The trial involved 35 patients who either had inherited high cholesterol or had suffered a heart attack at a young age. All continued their regular medications but additionally received the gene editing therapy. Professor Riaz Patel, who works at the largest cardiac centre in the United Kingdom and supplied a third of the patients, said the results represent a first in medical history.
For the first time we are in a position where we can do this one and done approach, where you do not need to worry about someone's cholesterol levels in terms of risk of heart attacks because they will have had a treatment that will hopefully see them out for the rest of their life, Professor Patel explained. The therapy works by editing the gene for a protein called PCSK9, which normally interferes with the liver's ability to clear bad cholesterol from the blood.
Patient Jeanette, who had dangerously high cholesterol and whose father died from a stroke at age 68, described the treatment as life-changing.
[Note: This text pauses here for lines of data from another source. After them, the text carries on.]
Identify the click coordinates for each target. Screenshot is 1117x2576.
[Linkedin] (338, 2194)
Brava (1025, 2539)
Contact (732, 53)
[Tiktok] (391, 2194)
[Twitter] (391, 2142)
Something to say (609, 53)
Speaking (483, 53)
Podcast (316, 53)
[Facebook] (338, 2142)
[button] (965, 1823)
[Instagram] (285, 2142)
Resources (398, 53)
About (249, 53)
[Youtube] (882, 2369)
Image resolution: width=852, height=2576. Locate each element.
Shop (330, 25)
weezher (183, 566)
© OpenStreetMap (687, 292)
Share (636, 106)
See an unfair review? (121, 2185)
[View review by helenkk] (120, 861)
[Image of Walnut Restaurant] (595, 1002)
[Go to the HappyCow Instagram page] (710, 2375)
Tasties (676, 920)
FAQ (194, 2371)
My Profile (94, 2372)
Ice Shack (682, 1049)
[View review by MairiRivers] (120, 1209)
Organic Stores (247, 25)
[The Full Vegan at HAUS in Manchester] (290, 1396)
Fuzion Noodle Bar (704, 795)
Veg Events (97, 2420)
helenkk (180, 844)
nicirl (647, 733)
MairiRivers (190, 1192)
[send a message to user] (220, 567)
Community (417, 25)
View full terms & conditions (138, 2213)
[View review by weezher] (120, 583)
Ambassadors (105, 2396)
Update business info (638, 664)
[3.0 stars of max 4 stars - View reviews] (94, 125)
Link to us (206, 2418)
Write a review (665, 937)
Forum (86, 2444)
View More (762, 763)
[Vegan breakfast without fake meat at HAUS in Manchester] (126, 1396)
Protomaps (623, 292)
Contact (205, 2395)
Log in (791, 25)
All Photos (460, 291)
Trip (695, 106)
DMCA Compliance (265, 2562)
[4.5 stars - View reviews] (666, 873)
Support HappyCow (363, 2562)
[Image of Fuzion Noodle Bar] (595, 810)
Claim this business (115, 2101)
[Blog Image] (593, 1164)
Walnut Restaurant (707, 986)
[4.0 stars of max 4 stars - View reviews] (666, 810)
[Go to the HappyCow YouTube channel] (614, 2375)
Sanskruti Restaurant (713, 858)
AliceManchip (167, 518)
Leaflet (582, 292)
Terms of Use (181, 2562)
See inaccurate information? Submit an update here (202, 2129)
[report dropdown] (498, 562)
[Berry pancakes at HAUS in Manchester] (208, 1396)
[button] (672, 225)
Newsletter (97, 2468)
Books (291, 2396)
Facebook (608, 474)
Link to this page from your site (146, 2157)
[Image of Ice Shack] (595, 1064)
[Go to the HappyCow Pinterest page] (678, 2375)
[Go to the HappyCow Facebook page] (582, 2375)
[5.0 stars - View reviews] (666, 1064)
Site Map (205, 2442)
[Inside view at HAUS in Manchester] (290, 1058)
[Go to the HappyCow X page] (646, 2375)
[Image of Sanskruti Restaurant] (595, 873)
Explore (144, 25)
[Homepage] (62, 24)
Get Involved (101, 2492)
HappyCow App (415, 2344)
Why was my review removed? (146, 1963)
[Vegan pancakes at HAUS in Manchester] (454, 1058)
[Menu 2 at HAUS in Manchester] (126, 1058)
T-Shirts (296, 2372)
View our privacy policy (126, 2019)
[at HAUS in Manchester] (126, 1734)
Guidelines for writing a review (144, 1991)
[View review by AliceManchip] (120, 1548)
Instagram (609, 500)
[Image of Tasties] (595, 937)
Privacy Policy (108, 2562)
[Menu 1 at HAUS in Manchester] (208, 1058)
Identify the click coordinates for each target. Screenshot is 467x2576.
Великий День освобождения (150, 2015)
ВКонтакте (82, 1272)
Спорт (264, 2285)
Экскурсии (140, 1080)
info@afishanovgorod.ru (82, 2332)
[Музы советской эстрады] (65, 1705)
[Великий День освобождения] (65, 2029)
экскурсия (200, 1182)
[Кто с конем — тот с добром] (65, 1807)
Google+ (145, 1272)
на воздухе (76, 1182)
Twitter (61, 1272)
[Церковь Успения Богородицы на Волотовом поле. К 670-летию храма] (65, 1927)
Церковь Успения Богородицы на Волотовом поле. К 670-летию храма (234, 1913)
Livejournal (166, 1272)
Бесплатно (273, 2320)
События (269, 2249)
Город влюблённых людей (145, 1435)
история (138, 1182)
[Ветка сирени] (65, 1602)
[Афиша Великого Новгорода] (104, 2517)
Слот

It has totally changed my life, I feel like I am a new person, she said after her cholesterol levels halved following the infusion. Another patient, Daniel, who had been in and out of hospital with chest pains, said the therapy was a game-changer.
While doctors stress it is still early days and future trial phases will include hundreds or thousands of participants, the results have generated genuine excitement about the prospect of preventing heart disease, the world's leading cause of death. Eight million people in the United Kingdom alone have heart disease and require cholesterol-lowering medicines. Doctors say it is too early to know whether patients could eventually stop taking statins altogether, but the potential implications of the therapy are enormous.